Los favoritos del mercado

Un usuario sentado frente a su computador abandona la escena tras escuchar el timbre de su casa. Grande es su sorpresa al encontrar frente a la puerta a sus 698 amigos de Facebook, sus ex pololas, socios del trabajo, familiares, plantel de Everton, Javiera Mena e incluso al “Tano” Pasman y al mismísimo Charly García, quienes lo saludan efusivamente. Por el nivel de su producción, el comercial de Entel la rompió cuando debutó en 2011.

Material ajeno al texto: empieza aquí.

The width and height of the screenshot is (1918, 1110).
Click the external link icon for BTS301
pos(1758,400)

Durante la presentación de las celebridades, sin embargo, llama la atención la entrada de un tipo con el rostro pixelado, camiseta celeste y la leyenda @elquenoaporta. “¿Sigues al @quenoaporta en Twitter? Bueno, pues también vino”, relataba la voz en off. Francisco Ibáñez, por entonces con 48 mil seguidores y considerado uno de los tuiteros más influyentes a nivel nacional, tocaba techo.

Este tipo de apariciones que involucran a ‘influencers’ se masificaron con el tiempo. En 2015, Pepsi logró que el animador Julio Videla, en uno de sus comerciales, abrazara las “oncescomida” y los “tkm” de @JulioVidela1, cuenta parodia que alcanzó gran fama en Twitter y Facebook por sus cómicas frases y su delirante forma de hablar, repleta de errores de redacción.

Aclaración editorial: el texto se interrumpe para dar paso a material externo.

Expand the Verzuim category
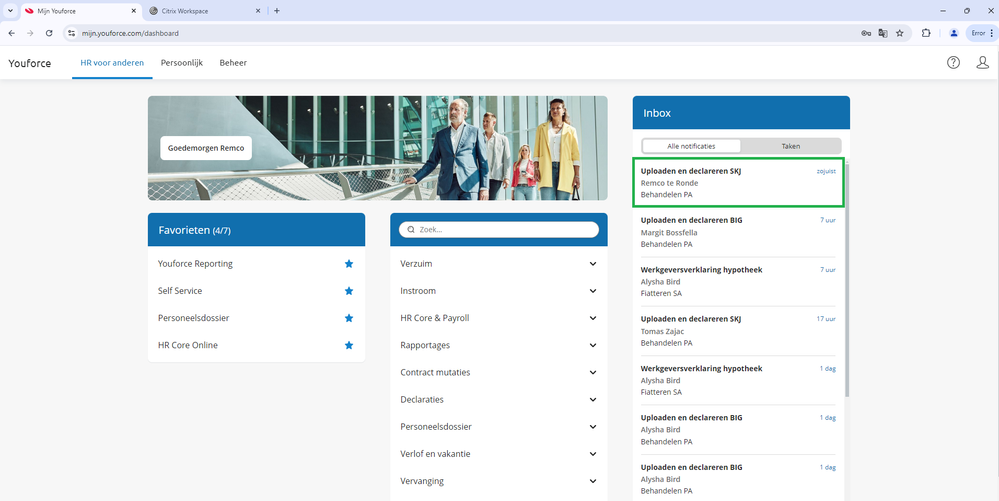999x501 pixels. point(498,264)
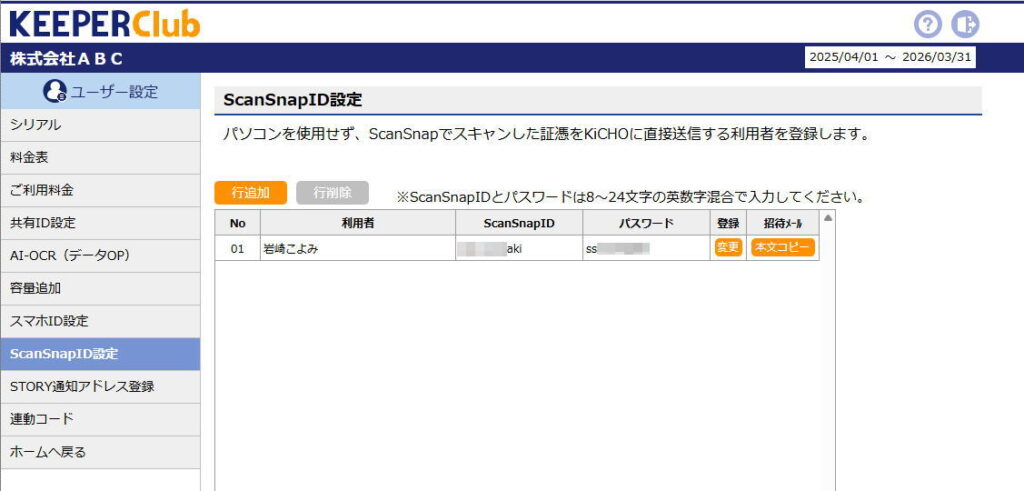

¿Por qué el mercado los recompensa y los invita a sus espacios? “Porque les sirve: a las marcas les interesa pasar su mensaje en redes sociales. Llegan a mucha gente”, opina Ibáñez, aunque rápidamente advierte: “Pero no quieren que los salpiquen con peleas. Cualquier persona que sea un poco menos correcta en lo que dice, los expone a que la marca se vea asociada a una discusión”.

Avendaño, en esa misma línea, afirma que “quienes necesitan de la publicidad para poder funcionar en el ecosistema de las comunicaciones van detrás de grupos minoritarios/mayoritarios porque éstos van construyendo ciertos temas y niveles de adhesión que son atractivos para asociarlos a marcas, productos, bienes o servicios”.

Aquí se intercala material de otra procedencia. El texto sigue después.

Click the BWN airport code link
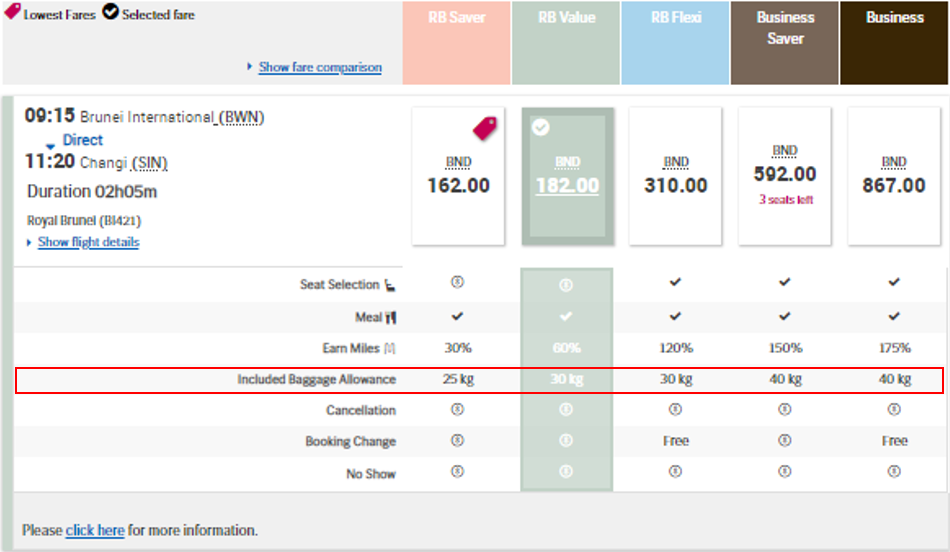 tap(241, 117)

Televisivamente: miedo a los retuits

Foto: Tamy Palma (Puroperiodismo, 2014)

Basta con echar un vistazo al Moment que ofrece la cuenta: #Pantallazos2017, un resumen con imágenes de las situaciones más curiosas que ofreció la televisión chilena durante el año pasado. Las cifras son decidoras. Y dan cuenta de la progresiva fama que ha alcanzado @Televisivamente en Twitter: la selección de 101 publicaciones suma 25 mil retuits, con un promedio de, aproximadamente, 248 por cada una.

Sin embargo, Luis González asegura tomarse con cierta incertidumbre la situación.

—Me da miedo, porque no sé si los retuits son porque es una publicación buena o si es por algo malo. Me da una especie de inseguridad: ‘¿Será porque le gustó, porque no le gustó?’, me pregunto. Entonces me da nervios ver que algunas publicaciones tienen más de 500 o 600 retuits. Por lo general, por los comentarios que me hacen, parece que es por algo bueno. Pero, también, muchas veces algo terrible por el contenido en sí, porque de repente son cosas que dice la gente en televisión y que son cuestionables.